Logbook 292 – Quando le foto erano foto

Dino’s Dark Room. Il titolo è bello per la storia raccontata da Corrado Rizza con un docufilm che sarà a Roma dall’inizio di giugno. Il Dino del titolo è Dino Pedriali, un fotografo geniale e discreto che si sentirebbe molto imbarazzato a vedersi dalla parte sbagliata dell’obiettivo. 

Romano – monteverdino, come era diventato in fondo Pasolini – è scomparso qualche anno fa e sentire evocata la sua foto più famosa mi riporta improvvisamente indietro e di molto nel tempo. Saremo a metà anni 80 perchè nel ricordo Teleroma 56 è ancora alla Balduina, non più a casa di Bruno Zevi, non ancora nella assurda gigantesca location di Fiano Romano. Pedriali venne in studio quella sera per una lunga intervista televisiva e mi resta, dopo tanto tempo, la sensazione di un artista dell’immagine e di una persona attenta, sensibile, che raccontò una storia di amicizia e di lavoro con Pier Paolo Pasolini.

Eravamo nello studio più piccolo della tv e lui parlò anche di quella foto che fece il giro del mondo, diventata il ritratto di Pasolini per eccellenza. Raccontava – se non ricordo male ma non mi pare – che Pasolini era nella sua cucina di Sabaudia e stava scrivendo a macchina, seduto al tavolo dove avevano mangiato e che era stato da poco sparecchiato. 

Pasolini – raccontò – non aveva molta voglia in quel momento di essere fotografato perchè stava lavorando ma Prediali era insistente. Pasolini, smise di scrivere quel che stava scrivendo, alzò gli occhi dalla Olivetti e assunse quella posa quasi provocatoria nei confronti del fotografo.
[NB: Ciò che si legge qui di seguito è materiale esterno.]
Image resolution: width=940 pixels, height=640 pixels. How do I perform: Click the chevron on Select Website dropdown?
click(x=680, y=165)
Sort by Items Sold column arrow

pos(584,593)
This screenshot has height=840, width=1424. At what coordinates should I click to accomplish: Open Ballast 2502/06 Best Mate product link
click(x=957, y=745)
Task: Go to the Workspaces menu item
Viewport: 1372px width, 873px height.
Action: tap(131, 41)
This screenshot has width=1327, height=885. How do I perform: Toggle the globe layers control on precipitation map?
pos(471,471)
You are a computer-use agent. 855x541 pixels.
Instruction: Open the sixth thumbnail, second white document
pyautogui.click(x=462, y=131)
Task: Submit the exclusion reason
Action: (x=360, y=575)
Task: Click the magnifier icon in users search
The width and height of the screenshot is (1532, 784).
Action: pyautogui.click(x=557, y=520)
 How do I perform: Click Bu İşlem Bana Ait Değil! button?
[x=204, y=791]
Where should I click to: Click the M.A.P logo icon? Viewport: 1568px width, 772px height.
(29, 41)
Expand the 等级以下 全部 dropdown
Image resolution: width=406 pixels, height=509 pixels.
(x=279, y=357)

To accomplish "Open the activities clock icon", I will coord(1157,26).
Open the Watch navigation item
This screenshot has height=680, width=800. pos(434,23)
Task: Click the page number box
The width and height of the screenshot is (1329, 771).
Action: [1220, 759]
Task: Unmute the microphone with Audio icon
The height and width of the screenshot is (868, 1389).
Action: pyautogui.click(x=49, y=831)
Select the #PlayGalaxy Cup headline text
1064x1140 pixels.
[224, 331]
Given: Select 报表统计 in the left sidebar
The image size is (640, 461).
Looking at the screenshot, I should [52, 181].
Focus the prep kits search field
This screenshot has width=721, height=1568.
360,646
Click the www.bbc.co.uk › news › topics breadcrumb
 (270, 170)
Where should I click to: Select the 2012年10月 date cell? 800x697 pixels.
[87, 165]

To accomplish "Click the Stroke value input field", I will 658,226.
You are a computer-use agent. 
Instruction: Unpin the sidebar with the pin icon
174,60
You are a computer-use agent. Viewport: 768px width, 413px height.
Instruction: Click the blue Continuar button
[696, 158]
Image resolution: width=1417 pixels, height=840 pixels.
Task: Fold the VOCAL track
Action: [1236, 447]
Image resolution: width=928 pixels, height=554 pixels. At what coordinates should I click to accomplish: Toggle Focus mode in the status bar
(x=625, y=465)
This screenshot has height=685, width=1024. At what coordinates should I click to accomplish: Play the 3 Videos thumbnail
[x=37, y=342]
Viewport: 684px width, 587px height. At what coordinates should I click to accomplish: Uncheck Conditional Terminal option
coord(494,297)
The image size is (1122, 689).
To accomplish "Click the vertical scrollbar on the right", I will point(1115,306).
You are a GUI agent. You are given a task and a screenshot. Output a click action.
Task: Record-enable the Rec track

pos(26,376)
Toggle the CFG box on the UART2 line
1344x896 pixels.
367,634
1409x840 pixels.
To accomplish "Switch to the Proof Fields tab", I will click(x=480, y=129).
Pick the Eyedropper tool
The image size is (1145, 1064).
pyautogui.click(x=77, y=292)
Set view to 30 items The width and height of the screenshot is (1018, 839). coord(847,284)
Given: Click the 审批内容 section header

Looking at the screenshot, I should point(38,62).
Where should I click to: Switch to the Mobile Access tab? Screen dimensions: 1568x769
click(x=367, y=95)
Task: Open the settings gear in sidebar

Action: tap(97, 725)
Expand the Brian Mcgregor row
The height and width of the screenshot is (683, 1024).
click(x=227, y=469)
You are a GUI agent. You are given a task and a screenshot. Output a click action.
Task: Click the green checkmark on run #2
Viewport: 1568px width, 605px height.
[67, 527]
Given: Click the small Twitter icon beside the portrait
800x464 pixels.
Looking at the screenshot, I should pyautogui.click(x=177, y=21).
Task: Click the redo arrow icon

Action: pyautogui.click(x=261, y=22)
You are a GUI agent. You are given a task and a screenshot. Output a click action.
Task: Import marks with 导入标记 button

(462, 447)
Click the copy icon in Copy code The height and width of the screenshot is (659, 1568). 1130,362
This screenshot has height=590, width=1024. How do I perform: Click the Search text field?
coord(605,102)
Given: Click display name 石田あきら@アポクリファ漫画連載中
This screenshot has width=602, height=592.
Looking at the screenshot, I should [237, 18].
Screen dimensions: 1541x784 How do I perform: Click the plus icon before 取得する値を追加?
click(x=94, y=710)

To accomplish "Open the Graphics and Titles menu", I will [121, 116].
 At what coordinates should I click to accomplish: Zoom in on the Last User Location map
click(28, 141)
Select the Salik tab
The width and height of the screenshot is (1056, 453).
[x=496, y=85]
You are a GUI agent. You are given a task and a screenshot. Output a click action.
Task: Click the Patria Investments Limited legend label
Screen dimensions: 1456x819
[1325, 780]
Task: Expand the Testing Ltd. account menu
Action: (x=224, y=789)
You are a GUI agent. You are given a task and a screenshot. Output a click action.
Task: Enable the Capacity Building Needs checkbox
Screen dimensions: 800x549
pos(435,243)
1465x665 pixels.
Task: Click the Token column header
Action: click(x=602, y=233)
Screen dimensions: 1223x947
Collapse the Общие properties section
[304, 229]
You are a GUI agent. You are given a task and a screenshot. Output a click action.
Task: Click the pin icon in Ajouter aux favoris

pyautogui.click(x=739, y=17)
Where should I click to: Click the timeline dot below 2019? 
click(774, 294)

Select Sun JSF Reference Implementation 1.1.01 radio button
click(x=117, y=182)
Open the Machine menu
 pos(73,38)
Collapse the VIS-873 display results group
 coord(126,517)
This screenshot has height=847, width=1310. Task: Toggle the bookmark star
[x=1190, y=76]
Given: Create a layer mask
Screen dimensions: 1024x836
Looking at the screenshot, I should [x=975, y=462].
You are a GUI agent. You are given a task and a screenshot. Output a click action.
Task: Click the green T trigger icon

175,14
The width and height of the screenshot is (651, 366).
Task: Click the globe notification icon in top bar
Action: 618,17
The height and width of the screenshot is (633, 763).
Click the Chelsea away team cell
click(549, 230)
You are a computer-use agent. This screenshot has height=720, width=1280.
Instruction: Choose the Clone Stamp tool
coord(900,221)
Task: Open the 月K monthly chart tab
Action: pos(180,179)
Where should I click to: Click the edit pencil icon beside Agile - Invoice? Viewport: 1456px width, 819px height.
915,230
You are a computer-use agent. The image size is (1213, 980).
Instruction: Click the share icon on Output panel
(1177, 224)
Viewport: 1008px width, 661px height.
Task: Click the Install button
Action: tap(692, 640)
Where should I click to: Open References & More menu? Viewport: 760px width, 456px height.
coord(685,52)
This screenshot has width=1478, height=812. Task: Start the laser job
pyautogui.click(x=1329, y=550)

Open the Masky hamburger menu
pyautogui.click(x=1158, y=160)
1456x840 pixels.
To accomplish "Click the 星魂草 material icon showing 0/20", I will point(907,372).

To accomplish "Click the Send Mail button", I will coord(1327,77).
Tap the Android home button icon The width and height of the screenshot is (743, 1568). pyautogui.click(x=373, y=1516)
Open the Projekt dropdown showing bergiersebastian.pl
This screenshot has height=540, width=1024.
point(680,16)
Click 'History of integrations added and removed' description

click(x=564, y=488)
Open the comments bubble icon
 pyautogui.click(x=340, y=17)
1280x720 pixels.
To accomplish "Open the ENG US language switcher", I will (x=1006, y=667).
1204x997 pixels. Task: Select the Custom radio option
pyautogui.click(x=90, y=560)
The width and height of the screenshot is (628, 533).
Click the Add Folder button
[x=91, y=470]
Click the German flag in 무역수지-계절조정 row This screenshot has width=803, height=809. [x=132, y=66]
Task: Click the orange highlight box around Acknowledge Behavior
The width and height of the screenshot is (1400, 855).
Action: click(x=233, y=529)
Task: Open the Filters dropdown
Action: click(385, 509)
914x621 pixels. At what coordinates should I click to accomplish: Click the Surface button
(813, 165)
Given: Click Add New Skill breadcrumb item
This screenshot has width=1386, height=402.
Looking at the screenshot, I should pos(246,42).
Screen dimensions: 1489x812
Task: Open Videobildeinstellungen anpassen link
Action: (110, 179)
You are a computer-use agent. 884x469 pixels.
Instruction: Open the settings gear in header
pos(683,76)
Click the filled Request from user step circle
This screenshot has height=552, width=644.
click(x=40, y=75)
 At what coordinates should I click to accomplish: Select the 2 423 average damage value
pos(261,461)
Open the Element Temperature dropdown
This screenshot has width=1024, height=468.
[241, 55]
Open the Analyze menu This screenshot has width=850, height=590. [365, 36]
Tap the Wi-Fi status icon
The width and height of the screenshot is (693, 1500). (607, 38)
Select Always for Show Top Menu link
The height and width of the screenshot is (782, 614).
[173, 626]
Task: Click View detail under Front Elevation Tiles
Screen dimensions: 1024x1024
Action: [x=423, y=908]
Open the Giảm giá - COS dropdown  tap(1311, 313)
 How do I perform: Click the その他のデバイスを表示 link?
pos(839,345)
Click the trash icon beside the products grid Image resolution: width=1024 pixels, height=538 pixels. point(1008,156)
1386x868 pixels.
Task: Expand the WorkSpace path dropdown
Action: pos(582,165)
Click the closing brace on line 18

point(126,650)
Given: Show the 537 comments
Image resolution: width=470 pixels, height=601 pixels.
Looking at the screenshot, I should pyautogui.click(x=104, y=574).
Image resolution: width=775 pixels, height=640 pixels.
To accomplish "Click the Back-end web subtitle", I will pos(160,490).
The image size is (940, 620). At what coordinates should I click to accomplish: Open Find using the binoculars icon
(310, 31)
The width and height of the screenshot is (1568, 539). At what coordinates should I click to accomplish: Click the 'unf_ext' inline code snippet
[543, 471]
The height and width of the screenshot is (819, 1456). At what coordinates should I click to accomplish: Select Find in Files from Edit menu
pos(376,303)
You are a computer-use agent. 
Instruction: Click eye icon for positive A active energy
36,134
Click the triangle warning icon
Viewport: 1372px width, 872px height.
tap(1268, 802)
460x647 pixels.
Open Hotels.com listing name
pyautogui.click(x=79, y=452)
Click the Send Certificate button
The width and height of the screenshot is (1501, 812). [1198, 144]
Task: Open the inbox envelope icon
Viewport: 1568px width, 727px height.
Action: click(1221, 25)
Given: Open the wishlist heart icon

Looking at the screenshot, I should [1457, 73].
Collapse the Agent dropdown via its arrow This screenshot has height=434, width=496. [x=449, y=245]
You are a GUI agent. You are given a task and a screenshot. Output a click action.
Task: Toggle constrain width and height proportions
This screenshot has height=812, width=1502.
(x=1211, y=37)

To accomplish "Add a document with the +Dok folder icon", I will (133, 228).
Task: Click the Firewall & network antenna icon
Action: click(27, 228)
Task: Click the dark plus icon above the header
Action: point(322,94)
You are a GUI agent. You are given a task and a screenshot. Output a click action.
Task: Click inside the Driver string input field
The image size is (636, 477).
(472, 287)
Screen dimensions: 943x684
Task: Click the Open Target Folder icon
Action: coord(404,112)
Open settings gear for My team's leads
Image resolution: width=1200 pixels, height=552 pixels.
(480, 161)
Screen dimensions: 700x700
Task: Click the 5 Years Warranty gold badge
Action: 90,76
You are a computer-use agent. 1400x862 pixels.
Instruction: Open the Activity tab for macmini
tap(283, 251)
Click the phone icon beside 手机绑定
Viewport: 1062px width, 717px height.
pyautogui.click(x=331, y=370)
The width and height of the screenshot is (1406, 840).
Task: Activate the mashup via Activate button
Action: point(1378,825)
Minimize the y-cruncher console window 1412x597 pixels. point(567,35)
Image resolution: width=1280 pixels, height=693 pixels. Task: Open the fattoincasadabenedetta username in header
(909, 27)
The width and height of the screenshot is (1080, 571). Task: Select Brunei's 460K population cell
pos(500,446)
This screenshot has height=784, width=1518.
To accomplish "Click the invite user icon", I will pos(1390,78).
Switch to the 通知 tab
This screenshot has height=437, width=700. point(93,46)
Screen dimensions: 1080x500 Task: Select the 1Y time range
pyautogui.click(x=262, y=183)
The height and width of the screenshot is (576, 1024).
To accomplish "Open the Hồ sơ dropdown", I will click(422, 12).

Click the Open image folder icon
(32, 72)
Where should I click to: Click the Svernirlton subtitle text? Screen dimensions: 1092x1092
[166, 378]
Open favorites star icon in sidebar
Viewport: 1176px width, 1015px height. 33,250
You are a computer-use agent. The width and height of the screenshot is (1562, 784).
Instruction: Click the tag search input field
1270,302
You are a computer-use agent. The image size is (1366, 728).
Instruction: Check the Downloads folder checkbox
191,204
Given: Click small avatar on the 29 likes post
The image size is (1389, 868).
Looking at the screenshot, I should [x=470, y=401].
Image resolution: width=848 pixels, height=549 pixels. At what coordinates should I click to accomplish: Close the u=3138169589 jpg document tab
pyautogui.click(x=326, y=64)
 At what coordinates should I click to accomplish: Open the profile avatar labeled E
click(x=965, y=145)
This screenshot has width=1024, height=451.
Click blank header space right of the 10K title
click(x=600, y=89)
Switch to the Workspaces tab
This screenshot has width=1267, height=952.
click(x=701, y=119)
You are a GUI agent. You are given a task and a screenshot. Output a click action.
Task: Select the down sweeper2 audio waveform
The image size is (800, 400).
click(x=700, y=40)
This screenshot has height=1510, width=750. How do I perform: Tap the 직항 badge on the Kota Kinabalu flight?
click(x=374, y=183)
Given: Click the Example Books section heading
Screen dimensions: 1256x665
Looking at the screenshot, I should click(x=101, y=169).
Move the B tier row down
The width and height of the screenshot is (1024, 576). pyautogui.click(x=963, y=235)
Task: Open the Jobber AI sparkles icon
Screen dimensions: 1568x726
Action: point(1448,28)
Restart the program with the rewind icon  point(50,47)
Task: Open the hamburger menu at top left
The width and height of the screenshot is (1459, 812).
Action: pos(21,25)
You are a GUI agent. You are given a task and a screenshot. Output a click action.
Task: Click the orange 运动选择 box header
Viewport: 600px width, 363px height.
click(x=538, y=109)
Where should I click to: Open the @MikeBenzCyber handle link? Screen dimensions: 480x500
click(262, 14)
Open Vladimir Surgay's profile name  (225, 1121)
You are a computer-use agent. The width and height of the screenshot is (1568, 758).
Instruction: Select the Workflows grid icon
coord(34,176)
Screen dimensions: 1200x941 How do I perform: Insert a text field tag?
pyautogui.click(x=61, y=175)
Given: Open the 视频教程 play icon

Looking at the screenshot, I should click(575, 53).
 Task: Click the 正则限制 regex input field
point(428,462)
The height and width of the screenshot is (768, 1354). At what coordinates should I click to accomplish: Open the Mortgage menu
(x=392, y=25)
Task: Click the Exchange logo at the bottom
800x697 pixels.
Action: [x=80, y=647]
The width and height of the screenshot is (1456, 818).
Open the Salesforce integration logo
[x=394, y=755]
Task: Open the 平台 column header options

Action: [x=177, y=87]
Effettivamente l’espressione provocatoria la si legge bene a cercarla, una espressione che ci sta perché era nel personaggio per natura e per intelligenza. Dino Pedriali raccontò quella sera che quello scatto era stato uno scatto quasi casuale come capita regolarmente per le grandi fotografie che restano e dove spesso i loro autori si accorgono solo dopo di cosa hanno fatto. 

Pasolini in quel momento insomma vide il fotografo non la macchina fotografica così come – in un’altra foto storica di cui abbiamo già parlato – Churchill vide solo il fatto che Yousuf Karsh per fare quella sua foto ormai storica – dove la volontà di non accettare nessuna sconfitta risultò evidente – gli sottrasse il suo sigaro. “The Roaring Lion”, venne poi notoriamente chiamata quella foto dai giornali anche se, in quel momento, il leone in realtà stava ruggendo principalmente perchè il fotografo lo aveva lasciato senza il suo sigaro.